◆ WHAT YOU ARE ASKED TO DO:
Restate the data exactly as given and keep the pictures out.

◆ RECORDS:
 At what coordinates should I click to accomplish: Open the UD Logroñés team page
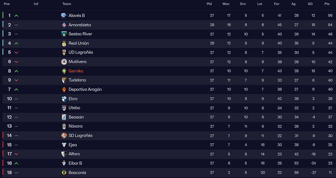(x=81, y=53)
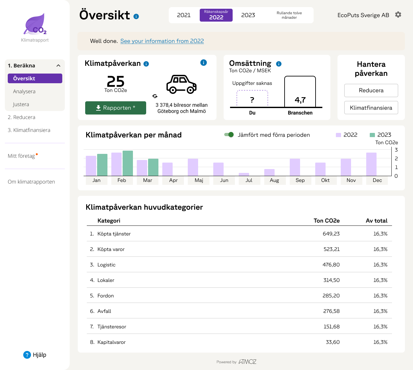Switch to the 2021 year tab
413x370 pixels.
[x=184, y=15]

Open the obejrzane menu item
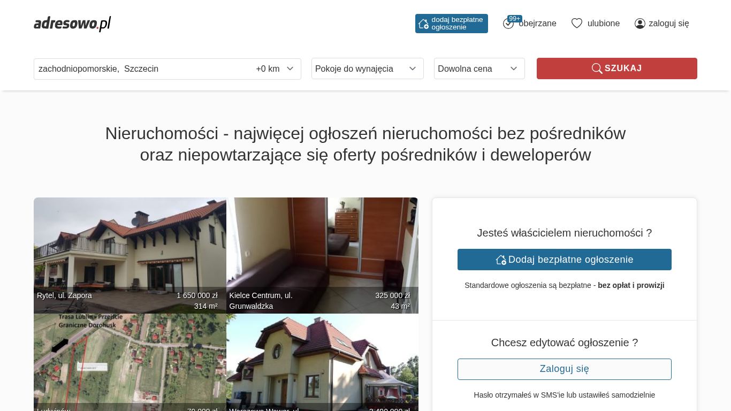537,24
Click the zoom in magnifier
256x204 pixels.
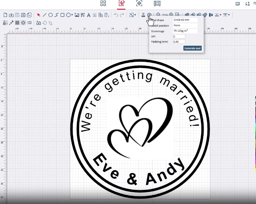click(x=172, y=15)
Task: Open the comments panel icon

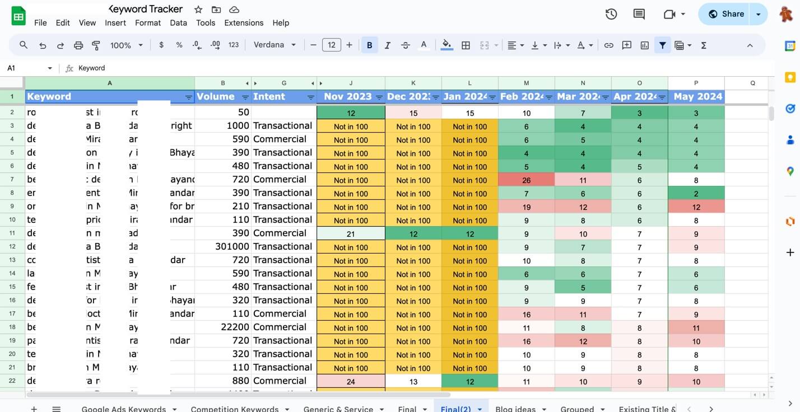Action: click(639, 14)
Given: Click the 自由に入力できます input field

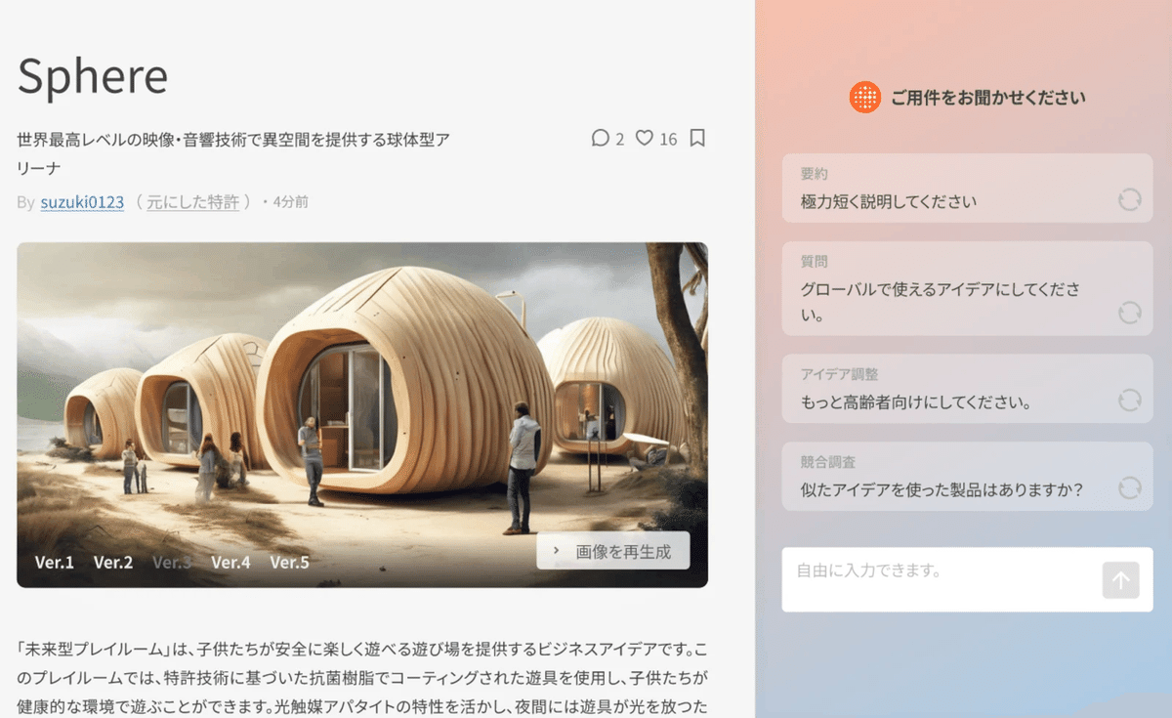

◆ ANSWER TO THE PROBLEM:
 At what coordinates should I click to accomplish: Open the UD Logroñés team page
(x=81, y=53)
Switch to the 2021 year tab
413x370 pixels.
[x=184, y=15]

Open the obejrzane menu item
537,24
Click the zoom in magnifier
256x204 pixels.
click(x=172, y=15)
Task: Open the comments panel icon

Action: click(639, 14)
Given: Click the 自由に入力できます input field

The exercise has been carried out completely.